• INFORMATION SHOWN:
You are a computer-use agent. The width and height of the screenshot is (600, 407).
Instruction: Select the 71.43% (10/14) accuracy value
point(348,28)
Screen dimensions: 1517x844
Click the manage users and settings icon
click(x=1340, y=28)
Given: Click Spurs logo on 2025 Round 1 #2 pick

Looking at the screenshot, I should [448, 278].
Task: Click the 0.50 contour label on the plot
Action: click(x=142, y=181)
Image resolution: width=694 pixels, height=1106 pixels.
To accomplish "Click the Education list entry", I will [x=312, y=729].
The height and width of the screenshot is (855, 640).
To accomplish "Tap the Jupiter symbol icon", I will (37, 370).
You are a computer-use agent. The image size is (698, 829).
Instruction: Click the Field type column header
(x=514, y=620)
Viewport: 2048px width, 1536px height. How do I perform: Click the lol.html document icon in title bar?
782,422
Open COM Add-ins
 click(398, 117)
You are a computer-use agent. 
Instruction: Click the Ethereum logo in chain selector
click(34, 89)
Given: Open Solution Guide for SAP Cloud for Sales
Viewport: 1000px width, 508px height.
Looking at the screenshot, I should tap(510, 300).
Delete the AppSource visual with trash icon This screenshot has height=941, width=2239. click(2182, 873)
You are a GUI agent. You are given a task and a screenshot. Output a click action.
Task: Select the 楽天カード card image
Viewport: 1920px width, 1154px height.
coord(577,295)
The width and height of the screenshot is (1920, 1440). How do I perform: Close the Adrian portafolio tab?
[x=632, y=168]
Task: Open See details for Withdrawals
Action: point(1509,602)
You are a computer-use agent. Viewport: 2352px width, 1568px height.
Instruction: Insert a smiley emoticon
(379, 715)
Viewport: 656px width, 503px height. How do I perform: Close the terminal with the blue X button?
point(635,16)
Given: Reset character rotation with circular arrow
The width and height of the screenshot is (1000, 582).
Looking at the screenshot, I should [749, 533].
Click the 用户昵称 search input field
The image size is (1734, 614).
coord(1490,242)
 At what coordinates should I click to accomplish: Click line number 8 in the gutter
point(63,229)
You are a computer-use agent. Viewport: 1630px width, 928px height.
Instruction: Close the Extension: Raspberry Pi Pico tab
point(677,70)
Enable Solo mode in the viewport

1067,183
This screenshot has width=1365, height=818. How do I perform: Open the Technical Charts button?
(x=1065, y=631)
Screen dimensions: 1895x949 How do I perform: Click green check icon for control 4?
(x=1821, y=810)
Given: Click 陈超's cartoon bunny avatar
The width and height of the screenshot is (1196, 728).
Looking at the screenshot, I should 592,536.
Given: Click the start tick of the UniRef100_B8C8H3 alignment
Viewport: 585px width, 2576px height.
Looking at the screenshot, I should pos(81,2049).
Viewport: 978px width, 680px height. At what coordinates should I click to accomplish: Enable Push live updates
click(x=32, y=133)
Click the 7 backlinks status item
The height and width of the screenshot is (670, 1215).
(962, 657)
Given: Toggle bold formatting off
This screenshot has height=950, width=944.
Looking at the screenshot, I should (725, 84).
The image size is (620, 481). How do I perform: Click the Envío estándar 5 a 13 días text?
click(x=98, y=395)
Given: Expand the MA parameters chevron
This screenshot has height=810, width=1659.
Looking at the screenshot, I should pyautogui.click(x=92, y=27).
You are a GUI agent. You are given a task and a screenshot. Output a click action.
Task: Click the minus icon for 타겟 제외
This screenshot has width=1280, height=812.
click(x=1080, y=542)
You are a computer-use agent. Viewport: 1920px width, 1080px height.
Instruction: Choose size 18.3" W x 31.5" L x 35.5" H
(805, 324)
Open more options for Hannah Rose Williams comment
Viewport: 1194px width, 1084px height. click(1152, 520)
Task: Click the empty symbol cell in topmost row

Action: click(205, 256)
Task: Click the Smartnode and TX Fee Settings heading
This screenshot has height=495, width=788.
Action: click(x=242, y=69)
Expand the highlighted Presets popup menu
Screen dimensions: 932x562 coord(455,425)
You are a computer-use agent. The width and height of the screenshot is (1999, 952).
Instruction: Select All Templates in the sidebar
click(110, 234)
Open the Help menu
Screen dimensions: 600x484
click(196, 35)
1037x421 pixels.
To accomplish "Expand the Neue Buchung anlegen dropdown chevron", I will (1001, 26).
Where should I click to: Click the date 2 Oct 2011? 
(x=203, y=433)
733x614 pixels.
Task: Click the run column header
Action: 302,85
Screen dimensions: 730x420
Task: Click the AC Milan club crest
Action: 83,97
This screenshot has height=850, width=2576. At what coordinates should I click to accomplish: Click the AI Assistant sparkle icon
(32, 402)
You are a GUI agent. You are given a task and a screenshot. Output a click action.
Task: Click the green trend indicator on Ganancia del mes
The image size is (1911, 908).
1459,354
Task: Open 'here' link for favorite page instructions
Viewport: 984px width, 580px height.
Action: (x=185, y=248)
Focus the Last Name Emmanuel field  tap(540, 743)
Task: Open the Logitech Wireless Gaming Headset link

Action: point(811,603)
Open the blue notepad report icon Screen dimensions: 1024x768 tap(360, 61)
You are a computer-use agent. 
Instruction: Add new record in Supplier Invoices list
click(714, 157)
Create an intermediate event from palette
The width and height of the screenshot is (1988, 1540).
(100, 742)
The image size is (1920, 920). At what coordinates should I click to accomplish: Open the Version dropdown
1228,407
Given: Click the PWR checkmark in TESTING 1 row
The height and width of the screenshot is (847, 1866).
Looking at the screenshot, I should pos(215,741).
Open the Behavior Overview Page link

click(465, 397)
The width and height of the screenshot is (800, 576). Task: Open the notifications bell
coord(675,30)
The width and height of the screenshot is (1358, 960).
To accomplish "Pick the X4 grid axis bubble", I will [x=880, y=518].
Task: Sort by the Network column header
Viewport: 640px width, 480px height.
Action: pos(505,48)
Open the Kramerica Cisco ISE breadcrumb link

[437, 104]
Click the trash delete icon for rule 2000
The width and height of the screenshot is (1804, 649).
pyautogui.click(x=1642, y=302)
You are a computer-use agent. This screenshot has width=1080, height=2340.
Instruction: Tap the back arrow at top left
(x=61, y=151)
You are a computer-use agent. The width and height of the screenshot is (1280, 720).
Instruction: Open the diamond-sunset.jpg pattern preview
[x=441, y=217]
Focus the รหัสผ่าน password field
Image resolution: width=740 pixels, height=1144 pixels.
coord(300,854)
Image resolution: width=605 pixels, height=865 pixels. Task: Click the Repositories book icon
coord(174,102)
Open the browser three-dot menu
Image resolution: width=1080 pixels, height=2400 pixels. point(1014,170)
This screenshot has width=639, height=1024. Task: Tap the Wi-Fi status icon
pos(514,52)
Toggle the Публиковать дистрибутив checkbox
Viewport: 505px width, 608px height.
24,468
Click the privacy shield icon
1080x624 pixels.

• WHAT IS REQUIRED: How many lines of the material above contain the string "Expand", with case counting? Give only the number.

• RESULT FOR THIS TASK: 3